本発明の製造例1における化合物(II)のGPCの結果である。 本発明の製造例1における化合物(II)のDSCの結果である。

Claims (8)

  1. 側鎖に一級水酸基を有するポリエチレンオキサイド共重合体が架橋されてなるハイドロゲル層と、支持体層とにより構成されていることを特徴とする創傷被覆材。
  2. ポリエチレンオキサイド共重合体が、下記一般式(1)で表される繰り返し単位からなる共重合体であることを特徴とする請求項1に記載の創傷被覆材。
    (CH2CH2O) l 、(CH2CH(CH2OH)O) m 、(CH2CHRO) n (1)
    (式中、l、m、nは各々の繰り返し単位の数を表し、l、mはそれぞれ1以上の整数、nは0以上の整数を示し、m/(l+m+n)=0.001〜1の範囲である。
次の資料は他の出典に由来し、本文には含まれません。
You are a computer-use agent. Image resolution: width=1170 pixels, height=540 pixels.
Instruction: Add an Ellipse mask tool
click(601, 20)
Rは炭素数1〜30の化合物に由来する官能基またはハロゲン基である。)
  3. 上記一般式(1)で表される共重合体が、式中のn=0であることを特徴とする請求項1または2に記載の創傷被覆材。
  4. ハイドロゲル層が架橋剤により架橋されていることを特徴とする請求項1〜3のいずれかに記載の創傷被覆材。
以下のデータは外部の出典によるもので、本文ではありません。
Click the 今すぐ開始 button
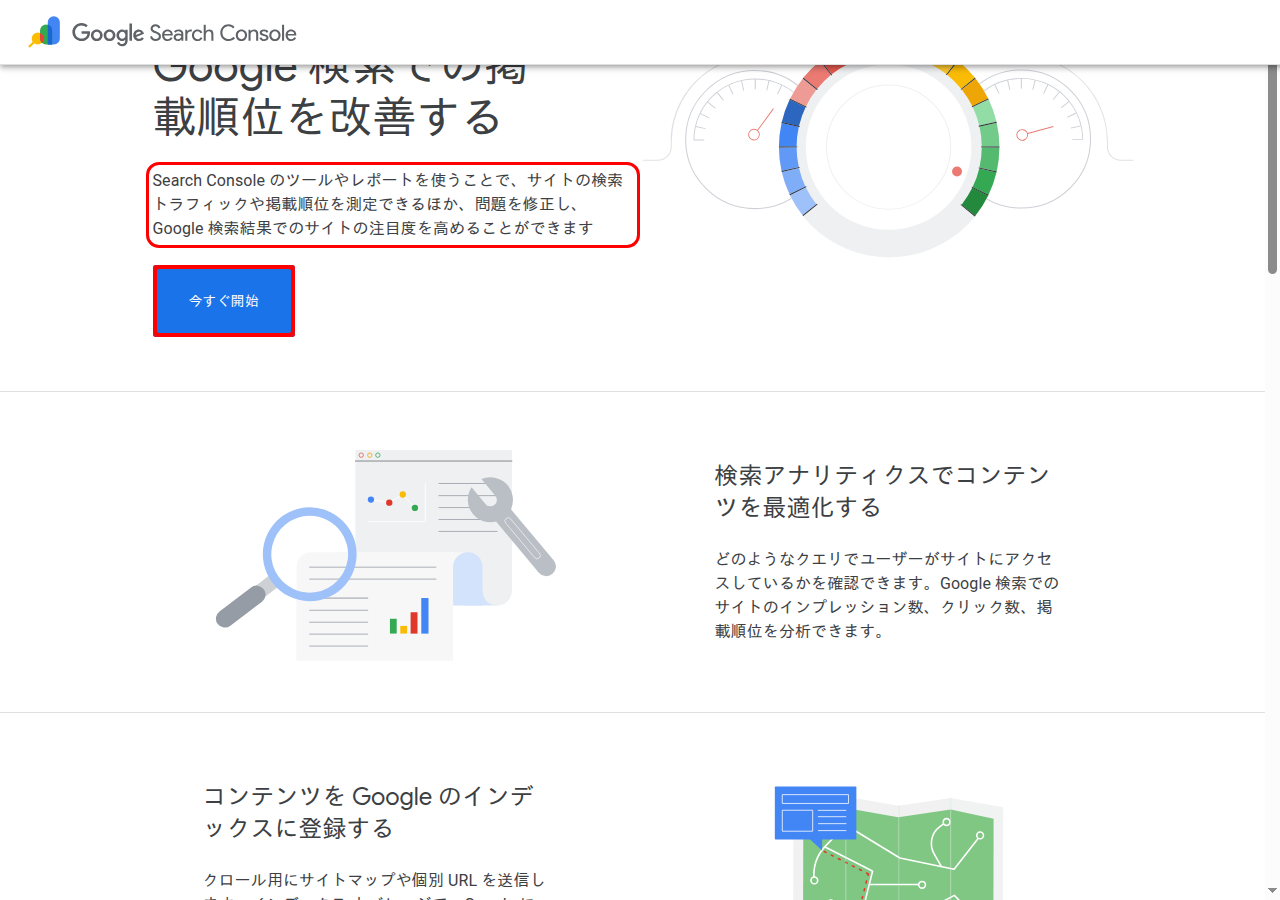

  5. ハイドロゲル層の飽和吸水量が0.1〜100ml/gの範囲にあることを特徴とする請求項1〜4のいずれかに記載の創傷被覆材。
  6. ハイドロゲル層の吸水量が、飽和吸水量に対して1〜95重量%であることを特徴とする請求項1〜5のいずれかに記載の創傷被覆材。
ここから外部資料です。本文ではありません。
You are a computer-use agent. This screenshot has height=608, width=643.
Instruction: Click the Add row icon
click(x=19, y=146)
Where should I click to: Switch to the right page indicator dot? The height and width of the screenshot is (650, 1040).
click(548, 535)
  7. 支持体層の水蒸気透過量が、ハイドロゲル層の水蒸気透過量より低いことを特徴とする請求項1〜6のいずれかに記載の創傷被覆材。
  8. 支持体層の水蒸気透過量が10〜10,000g/m2 /24hrの範囲にあることを特徴とする請求項1〜7のいずれかに記載の創傷被覆材。